The following solution works by shifting places to the left by a multiplier.

``````[Fact]
public void Should_cut_decimal_places_v1()
{
const int value = 1.23456M;
const int places = 3;

var multiplier = (decimal)Math.Pow(10, places);
var actual = Math.Truncate(value * multiplier) / multiplier;

Assert.Equal(1.234M, actual);
}``````

In the example from above, the multiplier will be `1000`. `Math.Truncate(value * multiplier)` will cut the fractional part and result in `1234`. Divided again by the multiplier results in `1.234`. Mission accomplished!
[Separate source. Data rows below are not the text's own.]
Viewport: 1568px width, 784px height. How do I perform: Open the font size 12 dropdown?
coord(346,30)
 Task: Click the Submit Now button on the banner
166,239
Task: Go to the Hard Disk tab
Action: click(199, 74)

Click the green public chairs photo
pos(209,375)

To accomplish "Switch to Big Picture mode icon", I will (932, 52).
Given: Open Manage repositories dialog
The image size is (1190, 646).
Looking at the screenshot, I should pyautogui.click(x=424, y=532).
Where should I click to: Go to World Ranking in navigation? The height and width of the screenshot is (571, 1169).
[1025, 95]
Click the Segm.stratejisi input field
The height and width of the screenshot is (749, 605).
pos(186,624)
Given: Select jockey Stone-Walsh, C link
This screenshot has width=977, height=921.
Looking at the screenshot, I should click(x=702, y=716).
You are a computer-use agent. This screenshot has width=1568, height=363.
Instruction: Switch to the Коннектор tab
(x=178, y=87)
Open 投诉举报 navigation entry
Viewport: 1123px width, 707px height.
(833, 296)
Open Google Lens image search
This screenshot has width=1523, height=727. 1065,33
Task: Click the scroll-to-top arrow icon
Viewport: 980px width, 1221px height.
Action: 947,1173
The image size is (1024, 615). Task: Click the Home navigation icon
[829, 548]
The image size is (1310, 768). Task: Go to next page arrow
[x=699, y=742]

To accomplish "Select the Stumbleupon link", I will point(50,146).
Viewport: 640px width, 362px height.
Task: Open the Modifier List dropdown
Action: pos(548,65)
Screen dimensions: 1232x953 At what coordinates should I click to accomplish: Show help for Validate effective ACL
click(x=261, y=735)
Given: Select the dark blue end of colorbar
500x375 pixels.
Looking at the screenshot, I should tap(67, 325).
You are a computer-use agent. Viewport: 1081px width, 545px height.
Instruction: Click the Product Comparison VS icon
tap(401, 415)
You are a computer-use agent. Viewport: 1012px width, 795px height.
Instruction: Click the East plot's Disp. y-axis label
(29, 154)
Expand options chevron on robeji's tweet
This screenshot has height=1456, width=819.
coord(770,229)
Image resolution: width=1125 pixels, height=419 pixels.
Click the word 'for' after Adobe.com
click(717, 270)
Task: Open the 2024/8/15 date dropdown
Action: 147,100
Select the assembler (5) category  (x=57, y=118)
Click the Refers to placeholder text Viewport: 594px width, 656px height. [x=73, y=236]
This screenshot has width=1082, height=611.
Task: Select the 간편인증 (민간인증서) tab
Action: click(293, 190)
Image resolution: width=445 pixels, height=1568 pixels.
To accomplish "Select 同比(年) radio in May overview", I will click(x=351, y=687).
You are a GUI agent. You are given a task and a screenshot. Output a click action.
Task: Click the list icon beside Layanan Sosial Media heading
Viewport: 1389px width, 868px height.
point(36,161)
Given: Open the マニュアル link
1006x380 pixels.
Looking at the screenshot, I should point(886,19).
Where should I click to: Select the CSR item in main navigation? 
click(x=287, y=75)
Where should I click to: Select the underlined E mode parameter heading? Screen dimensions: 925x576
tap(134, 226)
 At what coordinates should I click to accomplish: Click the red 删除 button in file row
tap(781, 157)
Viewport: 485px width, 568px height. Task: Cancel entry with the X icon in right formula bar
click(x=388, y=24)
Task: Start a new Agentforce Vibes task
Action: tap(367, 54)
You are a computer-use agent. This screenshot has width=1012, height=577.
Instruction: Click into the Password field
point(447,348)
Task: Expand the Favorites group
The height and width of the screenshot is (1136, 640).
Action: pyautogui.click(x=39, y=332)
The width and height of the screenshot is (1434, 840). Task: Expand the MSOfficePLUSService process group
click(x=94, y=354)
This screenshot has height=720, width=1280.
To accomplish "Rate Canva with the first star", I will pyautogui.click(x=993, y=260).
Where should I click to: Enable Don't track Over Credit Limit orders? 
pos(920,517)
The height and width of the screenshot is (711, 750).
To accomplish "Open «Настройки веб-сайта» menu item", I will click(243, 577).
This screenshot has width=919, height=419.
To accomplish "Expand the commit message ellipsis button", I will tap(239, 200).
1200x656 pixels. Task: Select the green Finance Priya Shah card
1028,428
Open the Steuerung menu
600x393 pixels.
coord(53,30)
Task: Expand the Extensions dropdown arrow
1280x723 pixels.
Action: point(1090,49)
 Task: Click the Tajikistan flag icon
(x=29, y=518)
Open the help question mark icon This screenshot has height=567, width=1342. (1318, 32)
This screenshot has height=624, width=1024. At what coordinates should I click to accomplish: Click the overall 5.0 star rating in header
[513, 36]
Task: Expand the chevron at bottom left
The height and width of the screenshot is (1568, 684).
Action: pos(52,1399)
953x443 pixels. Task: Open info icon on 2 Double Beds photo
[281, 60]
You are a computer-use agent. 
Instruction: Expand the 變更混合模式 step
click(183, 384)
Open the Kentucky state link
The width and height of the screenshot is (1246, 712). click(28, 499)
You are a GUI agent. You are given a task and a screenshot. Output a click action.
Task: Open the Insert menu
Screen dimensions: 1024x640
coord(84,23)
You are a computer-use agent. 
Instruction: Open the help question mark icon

However, there is an issue with the solution from above. In case `value * multiplier` becomes bigger then `Decimal.MaxValue` we will face an overflow. So it's safer to handle the integral and fractional parts separately.

``````[Fact]
public void Should_cut_decimal_places_v2()
{
// Arrange
const decimal value = 1.23456M;
const int places = 3;

// Act
var integral = Math.Truncate(value);
var fraction = value - integral;

var multiplier = (decimal)Math.Pow(10, places);
var truncatedFraction = Math.Truncate(fraction * multiplier) / multiplier;
var actual = integral + truncatedFraction;

// Assert
Assert.Equal(1.234M, actual);
}``````

## Modulo solution

The same goal can be reached by leveraging modulo. In the example below, `value % divisor` becomes `0.00056`, which then subtracted from the original value leads to the desired outcome.

``````[Fact]
public void Should_cut_decimal_places_v3()
{
const decimal value = 1.23456M;
const int places = 3;

var divisor = (decimal)Math.Pow(10, -1 * places); // 0.001
var actual = (value - (value % divisor)); // 1.23400

Assert.Equal(1.234M, actual);
}``````

## Conclusion

Both, the modulo and the shifting approach have led to a solution. Depending on your requirements you might prefer the modulo approach since it's less complex and therefore faster.